Which lines have the string "will"? Copy all of them from the entries below.

# RECORDS TO PROCESS

════

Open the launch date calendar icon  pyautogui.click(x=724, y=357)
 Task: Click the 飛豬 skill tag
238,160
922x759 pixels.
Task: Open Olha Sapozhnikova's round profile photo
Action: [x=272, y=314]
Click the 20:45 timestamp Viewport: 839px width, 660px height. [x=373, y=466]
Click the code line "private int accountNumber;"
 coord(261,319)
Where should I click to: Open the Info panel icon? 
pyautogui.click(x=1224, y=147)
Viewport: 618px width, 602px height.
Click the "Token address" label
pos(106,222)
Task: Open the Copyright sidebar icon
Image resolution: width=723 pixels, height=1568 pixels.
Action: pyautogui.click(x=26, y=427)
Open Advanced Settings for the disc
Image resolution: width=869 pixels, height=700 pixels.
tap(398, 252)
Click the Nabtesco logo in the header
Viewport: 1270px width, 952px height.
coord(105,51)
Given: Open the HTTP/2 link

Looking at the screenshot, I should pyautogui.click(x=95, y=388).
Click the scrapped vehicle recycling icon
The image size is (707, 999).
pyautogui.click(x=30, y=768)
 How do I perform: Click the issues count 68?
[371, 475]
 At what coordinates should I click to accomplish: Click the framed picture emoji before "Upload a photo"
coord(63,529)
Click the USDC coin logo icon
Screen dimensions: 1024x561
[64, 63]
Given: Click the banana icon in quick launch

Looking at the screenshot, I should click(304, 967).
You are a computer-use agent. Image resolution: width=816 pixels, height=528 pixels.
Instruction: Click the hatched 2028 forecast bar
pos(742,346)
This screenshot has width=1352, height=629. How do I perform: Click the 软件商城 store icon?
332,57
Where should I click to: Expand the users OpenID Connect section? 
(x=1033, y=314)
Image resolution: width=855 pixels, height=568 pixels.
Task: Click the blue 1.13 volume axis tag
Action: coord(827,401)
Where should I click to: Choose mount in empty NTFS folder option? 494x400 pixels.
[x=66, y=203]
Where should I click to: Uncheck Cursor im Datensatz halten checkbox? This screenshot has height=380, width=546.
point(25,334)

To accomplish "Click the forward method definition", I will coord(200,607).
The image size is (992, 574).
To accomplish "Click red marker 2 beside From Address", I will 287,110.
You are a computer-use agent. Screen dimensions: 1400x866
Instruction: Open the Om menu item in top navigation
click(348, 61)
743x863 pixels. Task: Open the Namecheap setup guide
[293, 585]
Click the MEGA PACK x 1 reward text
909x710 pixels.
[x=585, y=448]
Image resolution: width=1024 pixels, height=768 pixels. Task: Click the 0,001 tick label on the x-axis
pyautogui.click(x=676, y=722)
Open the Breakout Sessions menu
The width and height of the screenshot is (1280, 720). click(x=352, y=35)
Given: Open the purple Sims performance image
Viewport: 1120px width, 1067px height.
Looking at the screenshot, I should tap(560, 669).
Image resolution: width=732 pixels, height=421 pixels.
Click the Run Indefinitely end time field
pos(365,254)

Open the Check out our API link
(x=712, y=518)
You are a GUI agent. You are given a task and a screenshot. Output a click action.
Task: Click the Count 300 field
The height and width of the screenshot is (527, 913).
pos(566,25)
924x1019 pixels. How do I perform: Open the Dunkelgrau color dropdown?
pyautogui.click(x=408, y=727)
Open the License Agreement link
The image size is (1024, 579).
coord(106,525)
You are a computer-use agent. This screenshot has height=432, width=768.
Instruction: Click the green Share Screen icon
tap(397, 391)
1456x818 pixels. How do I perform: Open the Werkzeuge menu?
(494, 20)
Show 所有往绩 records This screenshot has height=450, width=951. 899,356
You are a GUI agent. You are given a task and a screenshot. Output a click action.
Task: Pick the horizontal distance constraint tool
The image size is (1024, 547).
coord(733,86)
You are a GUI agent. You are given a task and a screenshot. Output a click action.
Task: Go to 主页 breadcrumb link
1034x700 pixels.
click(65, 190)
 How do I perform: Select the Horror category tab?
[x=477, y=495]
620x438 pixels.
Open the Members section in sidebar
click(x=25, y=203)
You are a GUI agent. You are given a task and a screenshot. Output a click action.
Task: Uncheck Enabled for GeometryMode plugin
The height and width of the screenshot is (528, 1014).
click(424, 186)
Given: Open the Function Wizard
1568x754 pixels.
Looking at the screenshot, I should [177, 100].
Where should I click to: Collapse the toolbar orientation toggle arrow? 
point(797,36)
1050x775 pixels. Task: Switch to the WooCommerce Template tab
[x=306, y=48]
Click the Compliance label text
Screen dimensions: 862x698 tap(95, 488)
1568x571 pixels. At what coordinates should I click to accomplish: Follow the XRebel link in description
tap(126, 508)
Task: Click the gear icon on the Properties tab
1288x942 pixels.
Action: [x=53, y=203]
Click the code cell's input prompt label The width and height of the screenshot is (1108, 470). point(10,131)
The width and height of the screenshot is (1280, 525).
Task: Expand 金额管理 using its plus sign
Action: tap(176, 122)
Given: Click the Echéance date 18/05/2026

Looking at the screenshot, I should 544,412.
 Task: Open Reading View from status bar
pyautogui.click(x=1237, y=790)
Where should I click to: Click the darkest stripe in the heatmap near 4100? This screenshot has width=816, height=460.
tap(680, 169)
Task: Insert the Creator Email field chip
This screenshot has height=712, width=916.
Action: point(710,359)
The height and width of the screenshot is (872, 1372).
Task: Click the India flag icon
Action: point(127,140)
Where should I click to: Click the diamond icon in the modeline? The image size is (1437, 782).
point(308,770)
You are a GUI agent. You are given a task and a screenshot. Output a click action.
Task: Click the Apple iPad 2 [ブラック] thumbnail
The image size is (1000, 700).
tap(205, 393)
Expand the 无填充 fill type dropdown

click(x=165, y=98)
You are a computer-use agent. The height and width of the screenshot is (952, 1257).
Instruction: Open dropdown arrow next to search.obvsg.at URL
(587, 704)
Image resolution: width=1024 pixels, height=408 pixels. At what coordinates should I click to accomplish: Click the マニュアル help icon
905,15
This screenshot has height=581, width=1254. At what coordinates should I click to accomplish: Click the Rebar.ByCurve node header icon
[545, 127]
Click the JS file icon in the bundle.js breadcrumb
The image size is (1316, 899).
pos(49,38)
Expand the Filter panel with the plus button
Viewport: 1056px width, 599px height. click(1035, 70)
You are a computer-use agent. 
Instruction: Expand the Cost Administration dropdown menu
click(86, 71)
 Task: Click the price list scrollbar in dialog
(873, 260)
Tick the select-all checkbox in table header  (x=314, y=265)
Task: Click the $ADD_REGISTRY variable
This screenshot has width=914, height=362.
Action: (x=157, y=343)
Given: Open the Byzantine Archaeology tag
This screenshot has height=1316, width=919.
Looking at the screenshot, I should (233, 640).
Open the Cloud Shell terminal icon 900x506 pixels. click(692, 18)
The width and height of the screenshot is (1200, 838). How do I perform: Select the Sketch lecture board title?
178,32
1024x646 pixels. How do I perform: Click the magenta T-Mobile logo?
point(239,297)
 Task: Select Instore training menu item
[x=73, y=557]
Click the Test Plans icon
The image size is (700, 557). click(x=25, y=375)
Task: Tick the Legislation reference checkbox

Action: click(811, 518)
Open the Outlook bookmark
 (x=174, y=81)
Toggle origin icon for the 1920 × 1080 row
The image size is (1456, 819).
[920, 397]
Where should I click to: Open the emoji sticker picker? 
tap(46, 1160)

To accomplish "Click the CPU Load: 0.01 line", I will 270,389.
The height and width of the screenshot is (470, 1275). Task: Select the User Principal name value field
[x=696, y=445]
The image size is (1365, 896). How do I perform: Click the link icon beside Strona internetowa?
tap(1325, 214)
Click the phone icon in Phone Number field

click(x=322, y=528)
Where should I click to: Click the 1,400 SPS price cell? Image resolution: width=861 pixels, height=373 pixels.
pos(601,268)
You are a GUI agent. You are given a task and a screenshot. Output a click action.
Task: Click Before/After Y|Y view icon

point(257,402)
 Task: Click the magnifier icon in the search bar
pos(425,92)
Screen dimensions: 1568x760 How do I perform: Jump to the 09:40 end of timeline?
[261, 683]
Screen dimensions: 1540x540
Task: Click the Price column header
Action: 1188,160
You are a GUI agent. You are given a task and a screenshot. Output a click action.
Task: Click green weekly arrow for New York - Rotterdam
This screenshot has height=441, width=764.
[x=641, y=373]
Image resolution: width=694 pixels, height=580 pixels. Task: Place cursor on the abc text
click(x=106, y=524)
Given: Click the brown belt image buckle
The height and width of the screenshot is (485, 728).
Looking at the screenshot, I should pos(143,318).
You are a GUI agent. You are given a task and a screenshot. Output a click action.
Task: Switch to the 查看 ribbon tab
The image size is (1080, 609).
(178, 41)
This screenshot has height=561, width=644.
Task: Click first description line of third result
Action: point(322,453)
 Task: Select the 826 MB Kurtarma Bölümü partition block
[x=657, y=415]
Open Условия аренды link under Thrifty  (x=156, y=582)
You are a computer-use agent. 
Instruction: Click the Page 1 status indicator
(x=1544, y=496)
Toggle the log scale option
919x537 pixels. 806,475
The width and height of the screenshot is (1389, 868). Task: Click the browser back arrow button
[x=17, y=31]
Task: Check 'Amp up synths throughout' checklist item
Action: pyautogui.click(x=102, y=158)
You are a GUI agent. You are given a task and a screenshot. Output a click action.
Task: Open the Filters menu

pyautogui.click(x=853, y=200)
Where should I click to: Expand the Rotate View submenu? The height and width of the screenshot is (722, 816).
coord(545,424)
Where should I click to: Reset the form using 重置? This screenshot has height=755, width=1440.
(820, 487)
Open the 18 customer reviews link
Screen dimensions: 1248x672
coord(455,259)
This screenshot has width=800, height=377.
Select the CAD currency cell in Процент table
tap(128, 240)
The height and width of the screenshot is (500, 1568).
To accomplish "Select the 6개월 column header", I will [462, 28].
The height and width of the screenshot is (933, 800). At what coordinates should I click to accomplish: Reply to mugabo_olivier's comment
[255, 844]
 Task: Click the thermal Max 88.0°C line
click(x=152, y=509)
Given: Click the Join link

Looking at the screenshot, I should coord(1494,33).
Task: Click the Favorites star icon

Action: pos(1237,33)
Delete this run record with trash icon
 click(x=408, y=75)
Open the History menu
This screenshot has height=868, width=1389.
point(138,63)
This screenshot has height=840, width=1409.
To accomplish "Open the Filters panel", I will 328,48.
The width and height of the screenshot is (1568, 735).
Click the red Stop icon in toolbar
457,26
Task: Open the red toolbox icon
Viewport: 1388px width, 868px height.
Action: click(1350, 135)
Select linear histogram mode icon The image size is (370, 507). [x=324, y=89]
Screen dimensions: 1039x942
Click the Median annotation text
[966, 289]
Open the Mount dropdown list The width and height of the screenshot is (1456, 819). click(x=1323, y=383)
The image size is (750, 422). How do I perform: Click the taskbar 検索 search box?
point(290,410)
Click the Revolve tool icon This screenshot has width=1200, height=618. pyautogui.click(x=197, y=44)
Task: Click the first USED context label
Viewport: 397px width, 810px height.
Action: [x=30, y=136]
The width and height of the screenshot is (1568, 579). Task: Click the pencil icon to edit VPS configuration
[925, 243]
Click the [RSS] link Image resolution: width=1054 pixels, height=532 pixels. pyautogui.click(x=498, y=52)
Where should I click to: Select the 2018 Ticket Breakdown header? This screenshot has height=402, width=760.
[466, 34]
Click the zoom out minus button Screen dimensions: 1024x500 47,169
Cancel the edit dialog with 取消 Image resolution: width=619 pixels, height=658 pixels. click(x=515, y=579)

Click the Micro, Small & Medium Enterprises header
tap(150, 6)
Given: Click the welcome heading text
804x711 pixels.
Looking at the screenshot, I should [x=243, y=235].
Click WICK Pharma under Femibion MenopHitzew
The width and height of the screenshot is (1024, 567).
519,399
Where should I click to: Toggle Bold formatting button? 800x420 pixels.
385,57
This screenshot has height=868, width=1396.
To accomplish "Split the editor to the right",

════

# OUTPUT OF THE EXERCISE
To accomplish "Click the forward method definition", I will coord(200,607).
To accomplish "Click red marker 2 beside From Address", I will 287,110.
To accomplish "Click the CPU Load: 0.01 line", I will 270,389.
To accomplish "Select the 6개월 column header", I will [462, 28].
To accomplish "Open the Filters panel", I will 328,48.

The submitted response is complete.